Dataset entries
◆ ◆ ◆ ◆ ◆

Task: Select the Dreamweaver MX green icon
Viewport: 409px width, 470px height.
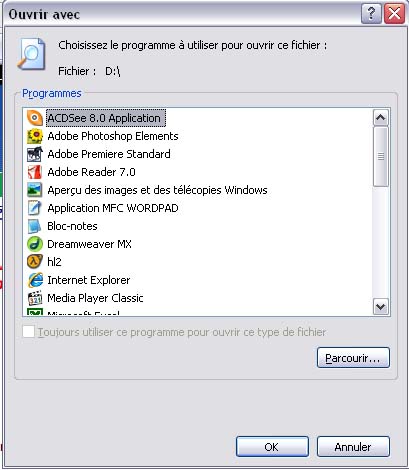Action: point(35,244)
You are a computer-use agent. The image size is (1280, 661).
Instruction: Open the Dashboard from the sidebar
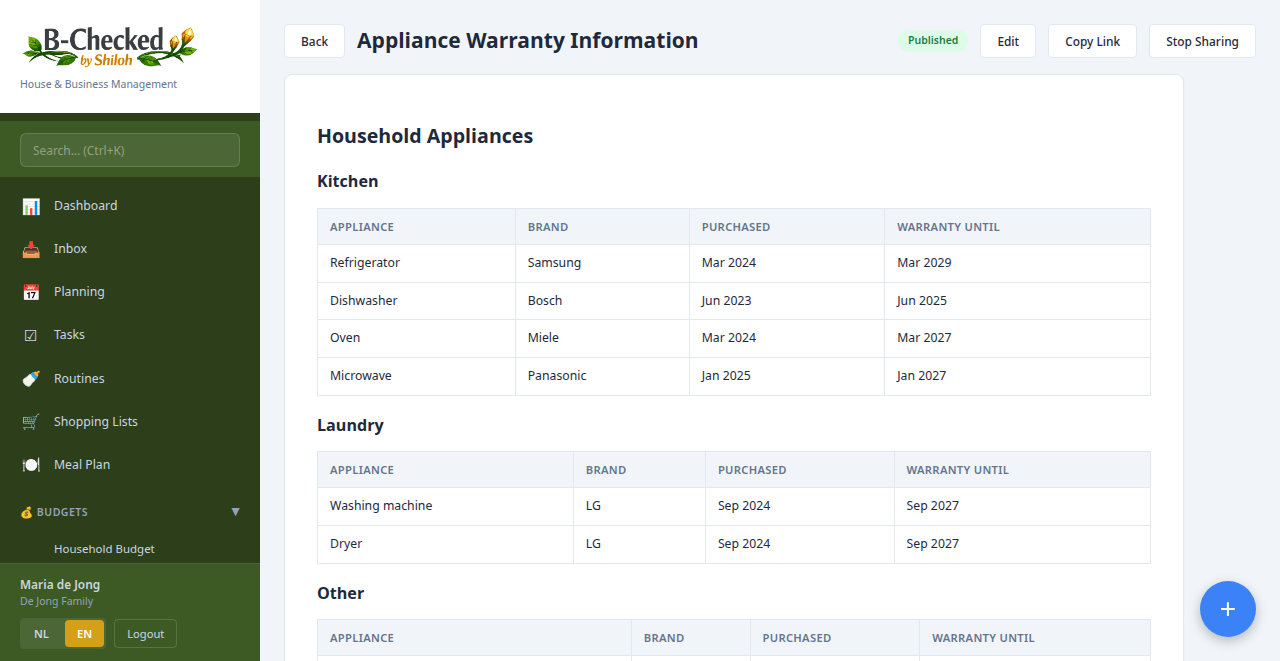pos(30,205)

◆ ◆ ◆ ◆ ◆

* Task statement
Where the line with "Viewport: 409px width, 470px height." appears, begin there and transcribe exactly through the last line of the data, leaving all pictures aside.

* Exercise result
Viewport: 409px width, 470px height.
Action: point(35,244)
You are a computer-use agent. The image size is (1280, 661).
Instruction: Open the Dashboard from the sidebar
pos(30,205)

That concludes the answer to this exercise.